| TASK STATEMENT |
Across the data below, in how many lines does the word "each" appear? Give only the number.

RECORDS FOR THIS EXERCISE section start

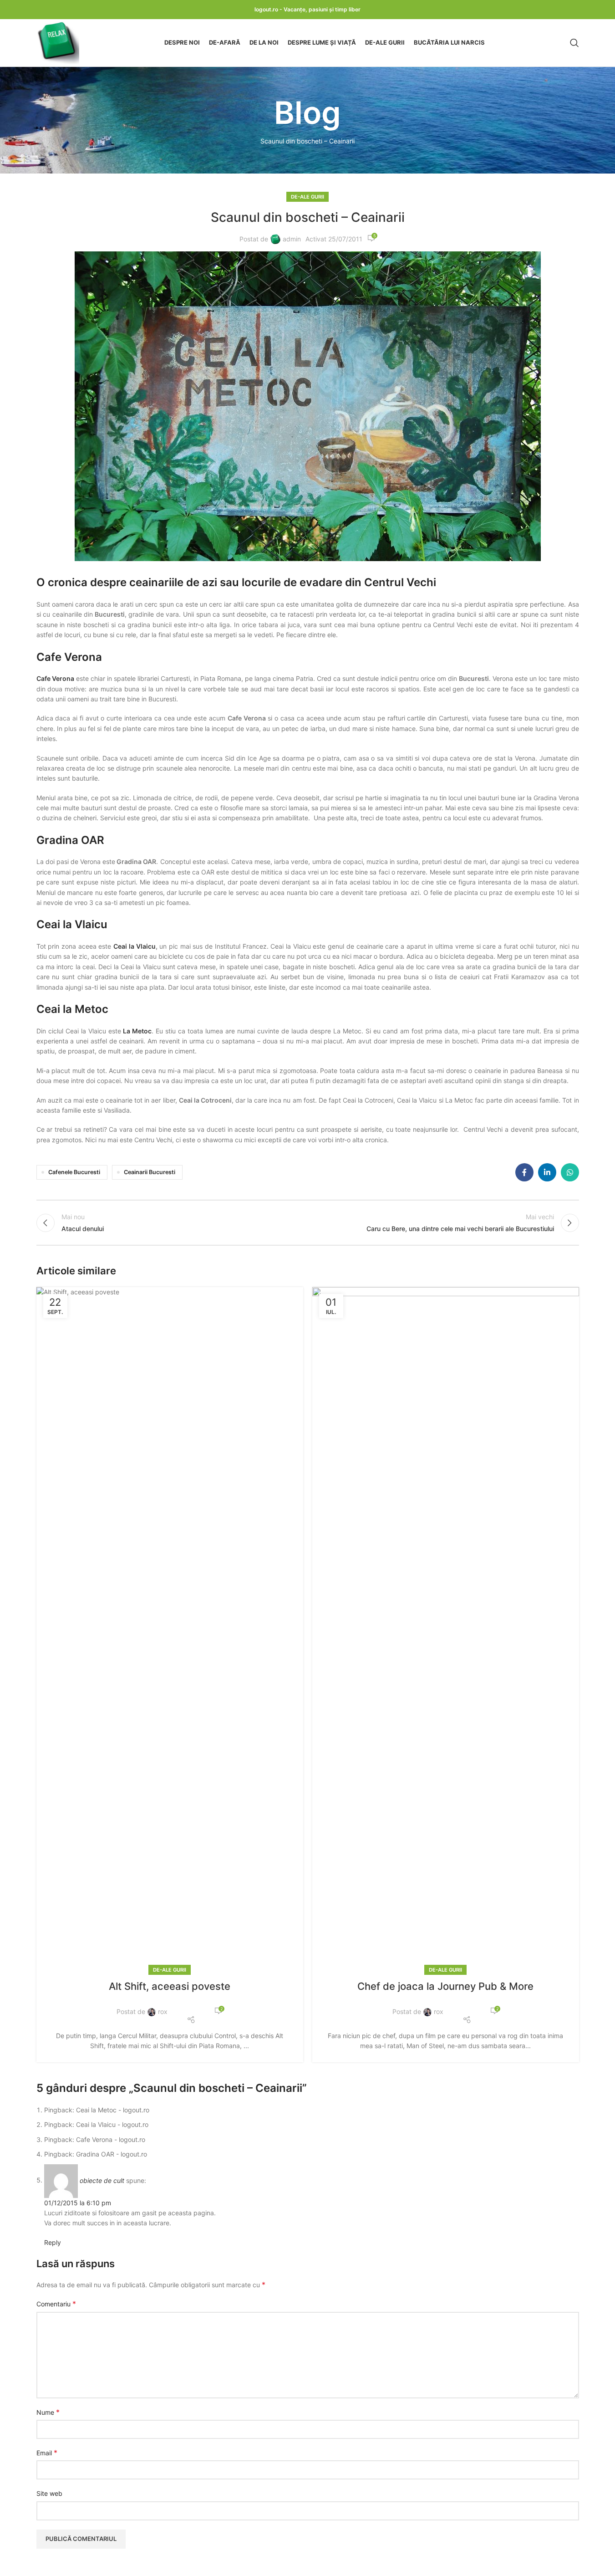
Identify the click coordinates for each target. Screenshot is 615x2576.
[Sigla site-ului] (57, 42)
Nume (48, 2412)
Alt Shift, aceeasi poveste (169, 1986)
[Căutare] (574, 43)
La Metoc (137, 1031)
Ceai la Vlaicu (134, 946)
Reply (52, 2242)
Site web (49, 2493)
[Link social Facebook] (524, 1172)
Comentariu (56, 2303)
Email (46, 2452)
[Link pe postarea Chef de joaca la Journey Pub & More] (445, 1628)
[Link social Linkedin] (547, 1172)
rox (163, 2011)
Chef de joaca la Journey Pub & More (445, 1986)
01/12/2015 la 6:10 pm (77, 2203)
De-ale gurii (307, 197)
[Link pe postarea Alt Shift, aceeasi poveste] (169, 1628)
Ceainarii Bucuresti (149, 1172)
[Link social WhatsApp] (570, 1172)
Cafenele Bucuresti (74, 1172)
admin (292, 239)
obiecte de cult (102, 2180)
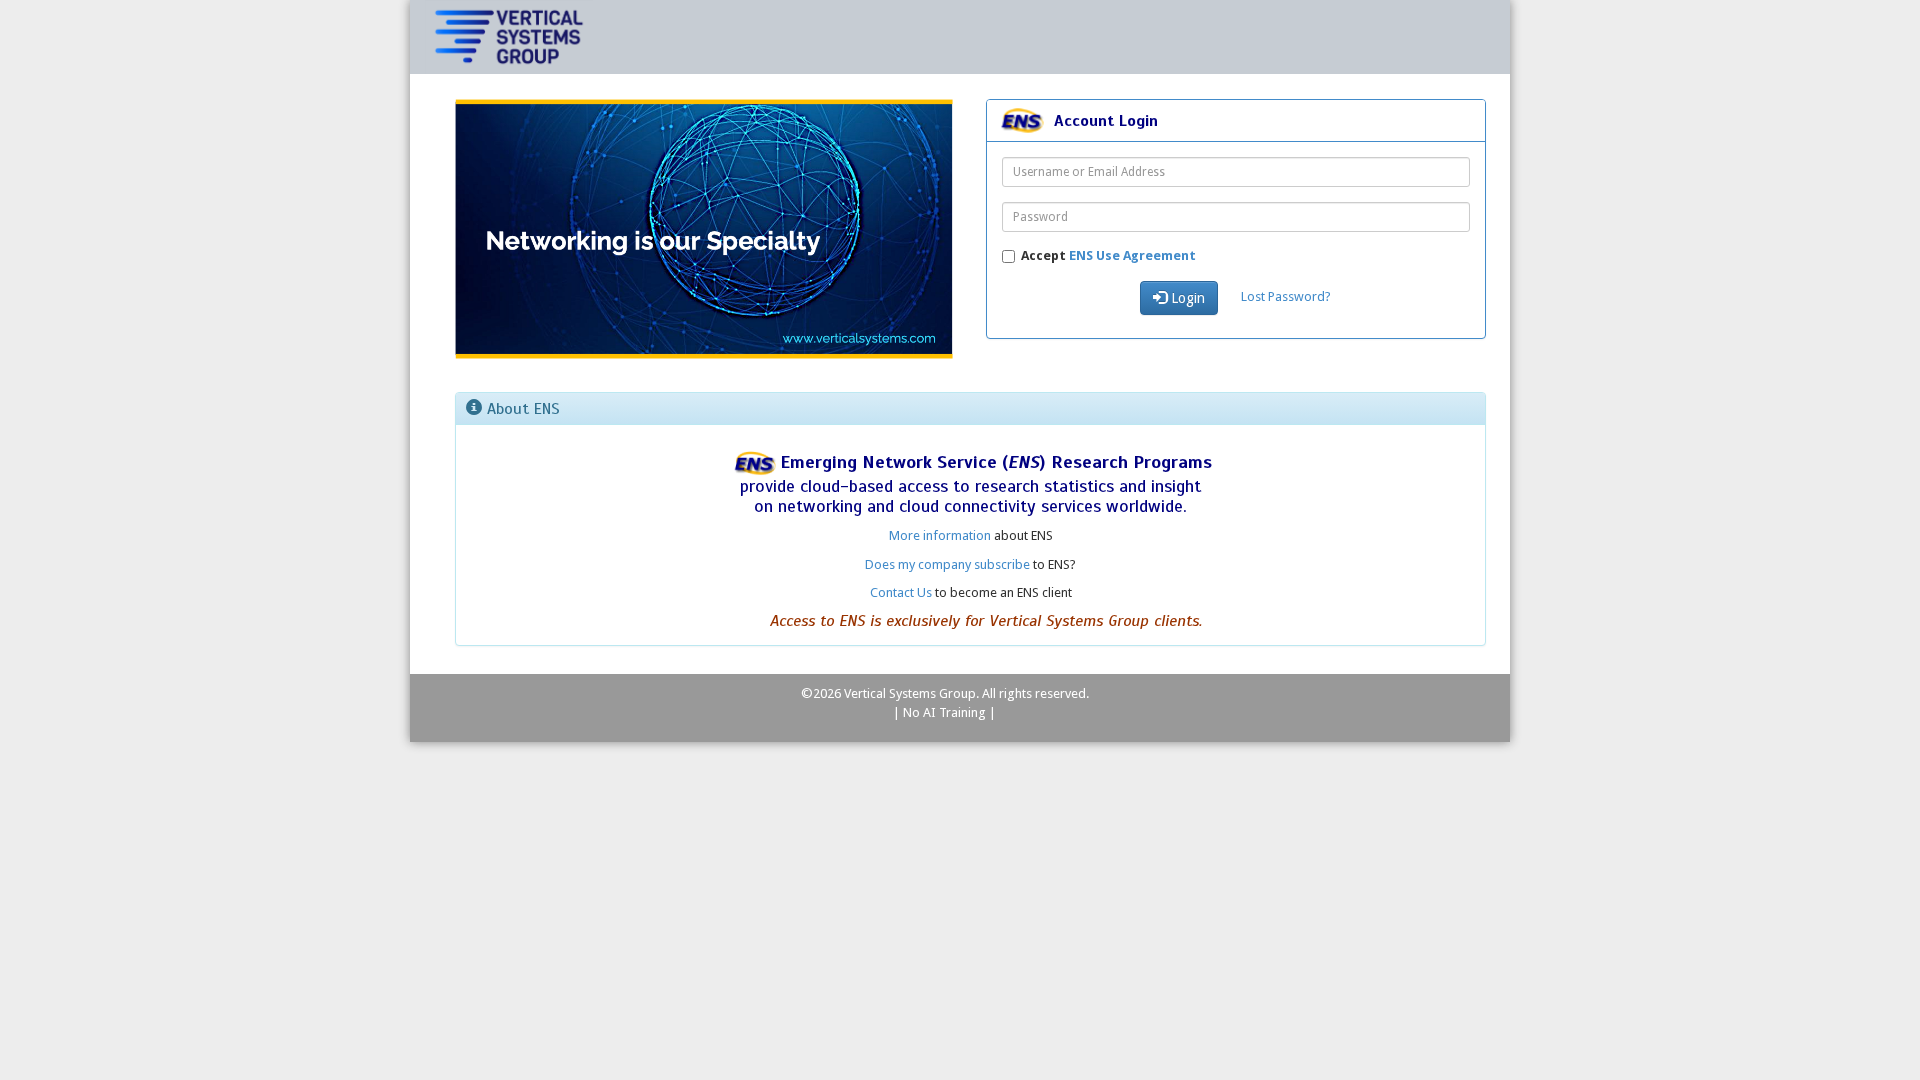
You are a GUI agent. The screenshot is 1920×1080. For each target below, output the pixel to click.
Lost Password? (1286, 296)
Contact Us (901, 592)
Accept (1108, 255)
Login (1186, 298)
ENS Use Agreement (1132, 255)
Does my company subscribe (947, 564)
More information (940, 535)
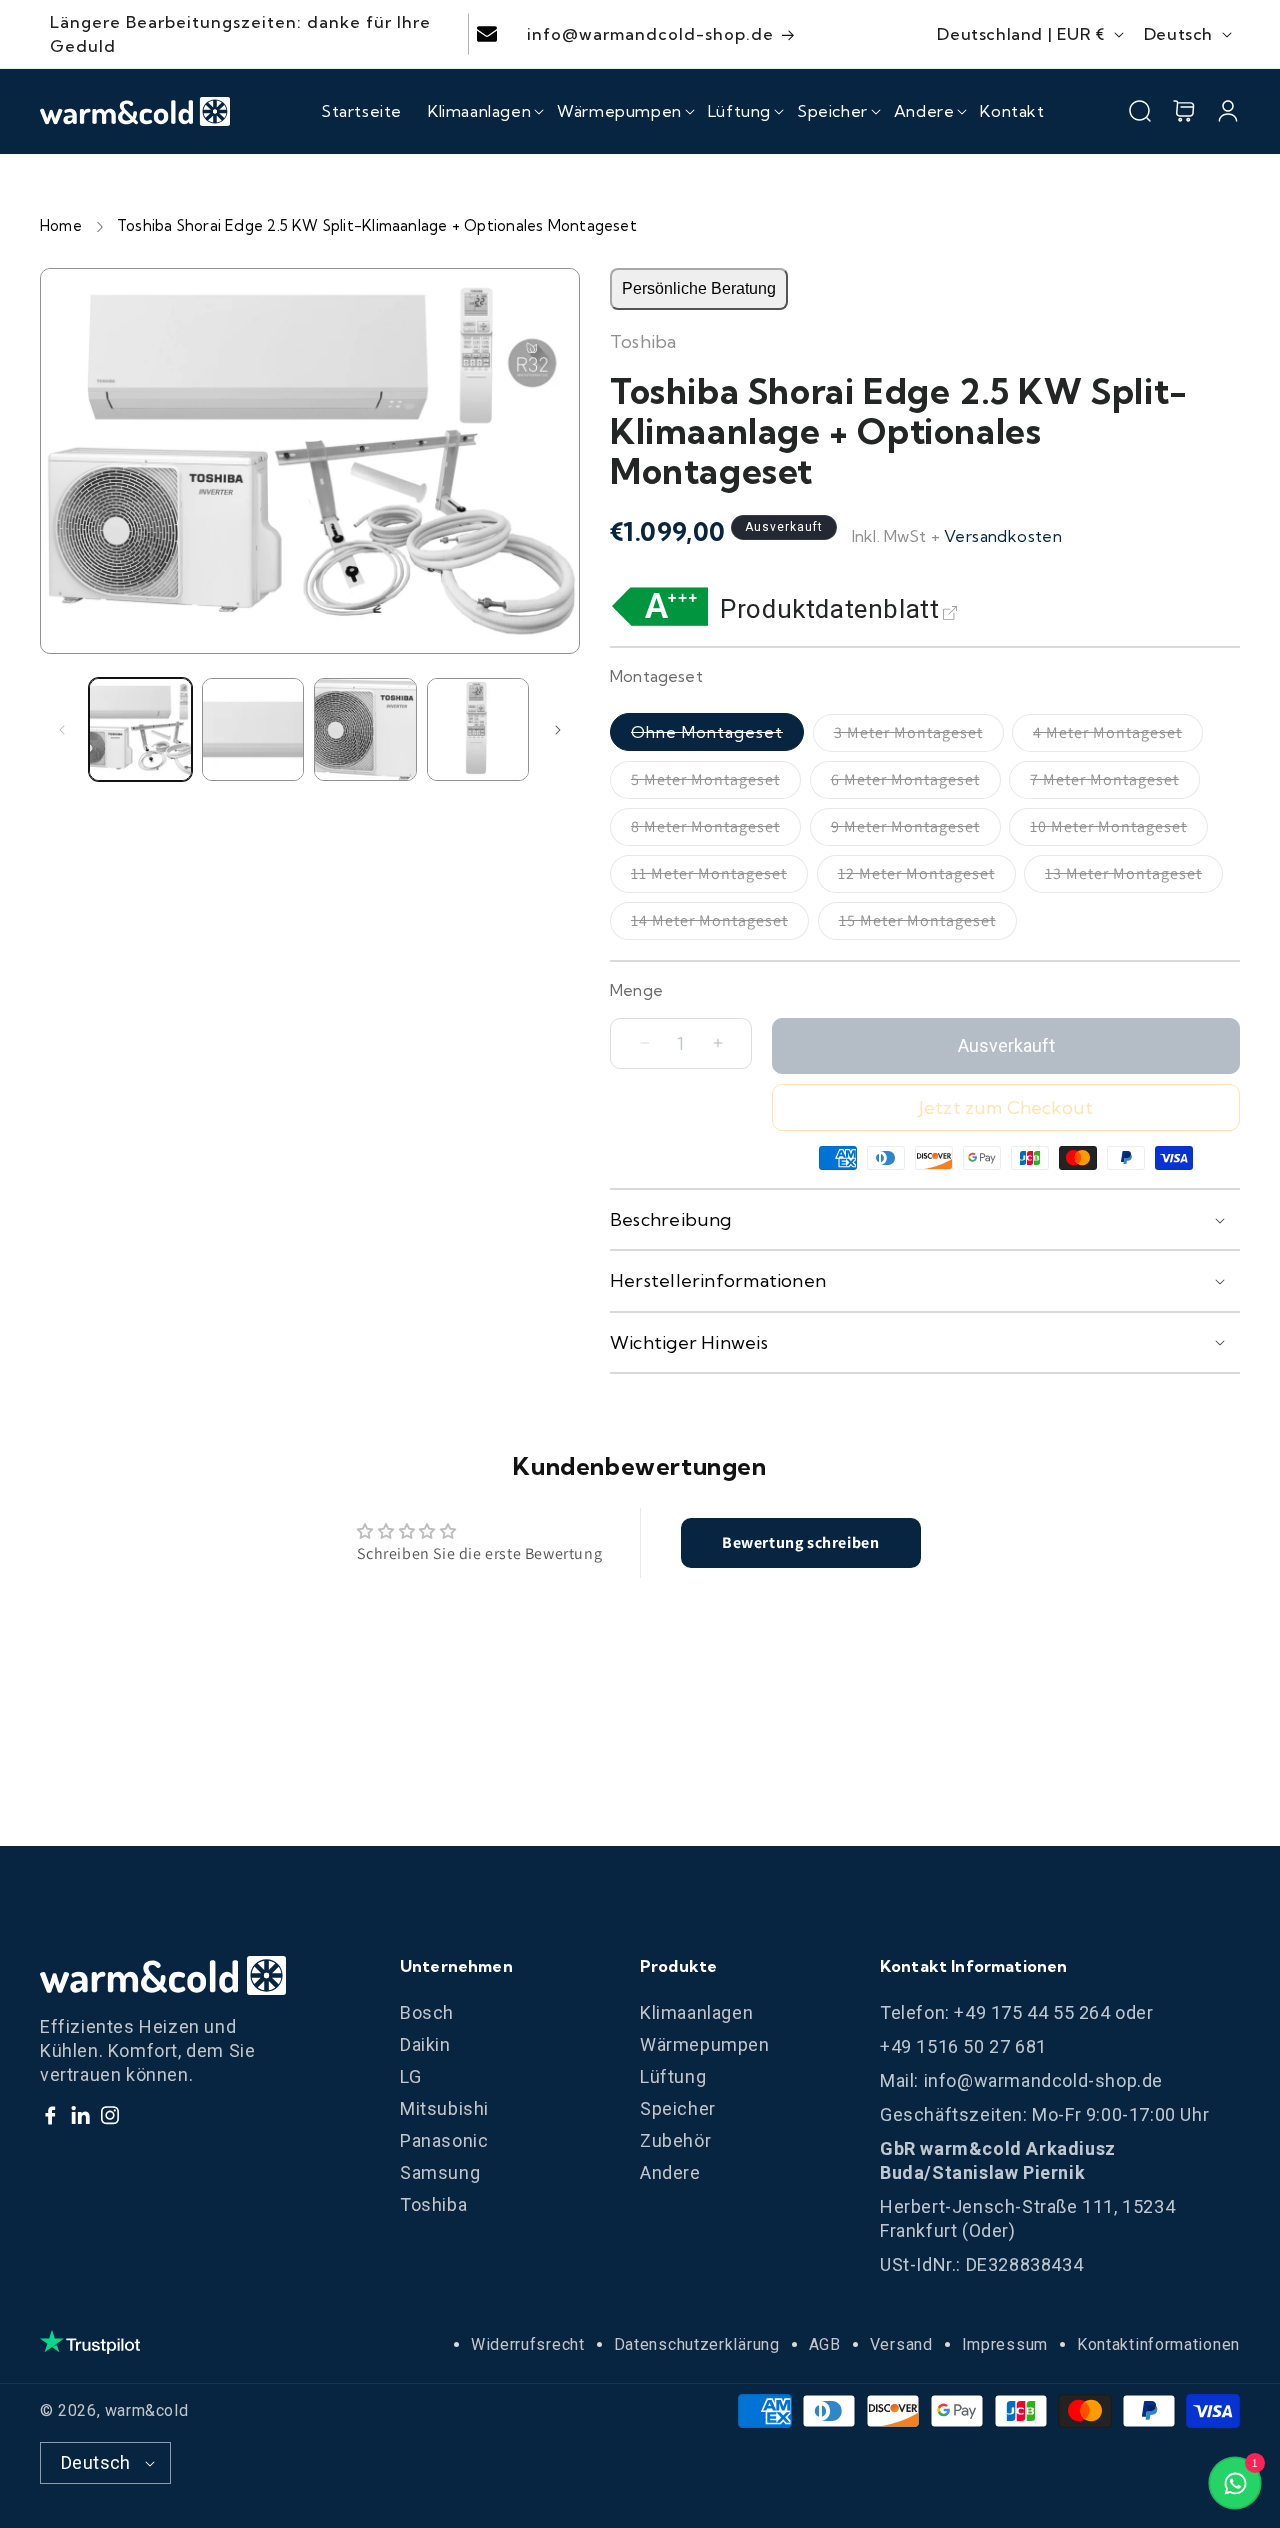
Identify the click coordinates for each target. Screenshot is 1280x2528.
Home (61, 225)
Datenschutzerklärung (697, 2344)
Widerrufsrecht (528, 2344)
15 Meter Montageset (928, 925)
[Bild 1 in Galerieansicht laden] (140, 729)
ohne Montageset (717, 736)
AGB (825, 2344)
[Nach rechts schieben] (558, 730)
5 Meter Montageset (716, 784)
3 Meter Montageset (919, 737)
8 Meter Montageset (716, 831)
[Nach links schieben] (62, 730)
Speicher (678, 2108)
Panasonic (444, 2140)
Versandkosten (1003, 536)
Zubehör (675, 2140)
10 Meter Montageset (1119, 831)
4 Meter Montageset (1118, 737)
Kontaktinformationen (1158, 2344)
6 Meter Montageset (916, 784)
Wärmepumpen (705, 2044)
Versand (901, 2344)
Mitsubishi (444, 2108)
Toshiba (433, 2204)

RECORDS FOR THIS EXERCISE section end

| RESULT OF THE EXERCISE |
3